> **Work required**
What is needed is an exact copy of the lines from the one containing "Instruction: Click the telephone" through the final line of the material below.

------------------------------------------------------------

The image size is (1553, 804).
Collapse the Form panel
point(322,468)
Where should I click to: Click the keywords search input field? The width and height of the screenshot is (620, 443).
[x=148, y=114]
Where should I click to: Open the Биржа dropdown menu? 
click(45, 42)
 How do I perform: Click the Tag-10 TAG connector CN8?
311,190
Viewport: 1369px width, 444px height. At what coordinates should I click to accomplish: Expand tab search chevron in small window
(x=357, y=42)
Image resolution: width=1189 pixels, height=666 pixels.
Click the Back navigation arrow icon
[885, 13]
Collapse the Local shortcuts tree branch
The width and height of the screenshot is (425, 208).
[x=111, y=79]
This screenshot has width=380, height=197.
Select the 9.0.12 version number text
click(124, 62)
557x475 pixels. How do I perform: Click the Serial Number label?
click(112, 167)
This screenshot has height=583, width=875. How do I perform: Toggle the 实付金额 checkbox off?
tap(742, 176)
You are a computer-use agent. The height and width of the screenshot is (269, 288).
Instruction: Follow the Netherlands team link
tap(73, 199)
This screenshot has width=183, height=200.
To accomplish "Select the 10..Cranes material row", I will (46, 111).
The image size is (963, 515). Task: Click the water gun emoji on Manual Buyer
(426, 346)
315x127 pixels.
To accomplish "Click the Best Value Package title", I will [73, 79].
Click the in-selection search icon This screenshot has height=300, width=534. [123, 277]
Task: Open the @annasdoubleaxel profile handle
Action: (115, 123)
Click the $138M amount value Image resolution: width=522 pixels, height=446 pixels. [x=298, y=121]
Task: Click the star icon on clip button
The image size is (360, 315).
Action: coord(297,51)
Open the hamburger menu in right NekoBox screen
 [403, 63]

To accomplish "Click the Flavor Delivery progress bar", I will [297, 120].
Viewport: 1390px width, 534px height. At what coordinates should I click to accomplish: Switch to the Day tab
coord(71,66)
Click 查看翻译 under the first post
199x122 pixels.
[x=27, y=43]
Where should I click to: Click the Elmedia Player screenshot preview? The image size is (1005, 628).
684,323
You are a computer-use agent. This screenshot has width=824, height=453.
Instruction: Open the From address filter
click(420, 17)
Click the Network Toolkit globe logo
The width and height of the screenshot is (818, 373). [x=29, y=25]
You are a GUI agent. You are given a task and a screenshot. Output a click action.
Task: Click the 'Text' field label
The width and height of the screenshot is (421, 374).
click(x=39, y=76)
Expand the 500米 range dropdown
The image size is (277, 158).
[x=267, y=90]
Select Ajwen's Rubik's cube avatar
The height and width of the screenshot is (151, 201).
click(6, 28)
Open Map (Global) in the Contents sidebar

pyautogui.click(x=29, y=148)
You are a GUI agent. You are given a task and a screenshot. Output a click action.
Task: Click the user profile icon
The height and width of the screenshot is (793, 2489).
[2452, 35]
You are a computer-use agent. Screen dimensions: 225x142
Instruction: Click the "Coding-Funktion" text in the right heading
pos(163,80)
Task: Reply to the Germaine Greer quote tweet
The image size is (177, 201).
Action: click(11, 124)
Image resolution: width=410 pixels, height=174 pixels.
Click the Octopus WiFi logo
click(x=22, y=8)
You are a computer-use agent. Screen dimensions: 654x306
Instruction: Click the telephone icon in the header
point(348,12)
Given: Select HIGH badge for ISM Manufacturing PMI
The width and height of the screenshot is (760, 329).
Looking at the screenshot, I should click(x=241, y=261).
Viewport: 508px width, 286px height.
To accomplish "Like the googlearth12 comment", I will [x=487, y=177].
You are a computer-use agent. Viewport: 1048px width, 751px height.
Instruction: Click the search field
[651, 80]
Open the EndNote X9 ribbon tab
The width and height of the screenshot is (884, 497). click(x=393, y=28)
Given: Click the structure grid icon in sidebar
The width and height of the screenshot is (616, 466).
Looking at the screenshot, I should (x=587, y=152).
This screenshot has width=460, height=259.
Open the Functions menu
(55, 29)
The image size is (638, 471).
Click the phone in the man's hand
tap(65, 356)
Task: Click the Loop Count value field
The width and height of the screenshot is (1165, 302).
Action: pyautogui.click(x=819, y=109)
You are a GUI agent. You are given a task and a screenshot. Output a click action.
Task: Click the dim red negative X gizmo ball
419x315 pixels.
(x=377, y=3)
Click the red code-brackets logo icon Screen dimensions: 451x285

------------------------------------------------------------

> **Response to this task**
Instruction: Click the telephone icon in the header
point(348,12)
Given: Select HIGH badge for ISM Manufacturing PMI
The width and height of the screenshot is (760, 329).
Looking at the screenshot, I should click(x=241, y=261).
Viewport: 508px width, 286px height.
To accomplish "Like the googlearth12 comment", I will [x=487, y=177].
You are a computer-use agent. Viewport: 1048px width, 751px height.
Instruction: Click the search field
[651, 80]
Open the EndNote X9 ribbon tab
The width and height of the screenshot is (884, 497). click(x=393, y=28)
Given: Click the structure grid icon in sidebar
The width and height of the screenshot is (616, 466).
Looking at the screenshot, I should (x=587, y=152).
This screenshot has width=460, height=259.
Open the Functions menu
(55, 29)
The image size is (638, 471).
Click the phone in the man's hand
tap(65, 356)
Task: Click the Loop Count value field
The width and height of the screenshot is (1165, 302).
Action: pyautogui.click(x=819, y=109)
You are a GUI agent. You are given a task and a screenshot. Output a click action.
Task: Click the dim red negative X gizmo ball
419x315 pixels.
(x=377, y=3)
Click the red code-brackets logo icon Screen dimensions: 451x285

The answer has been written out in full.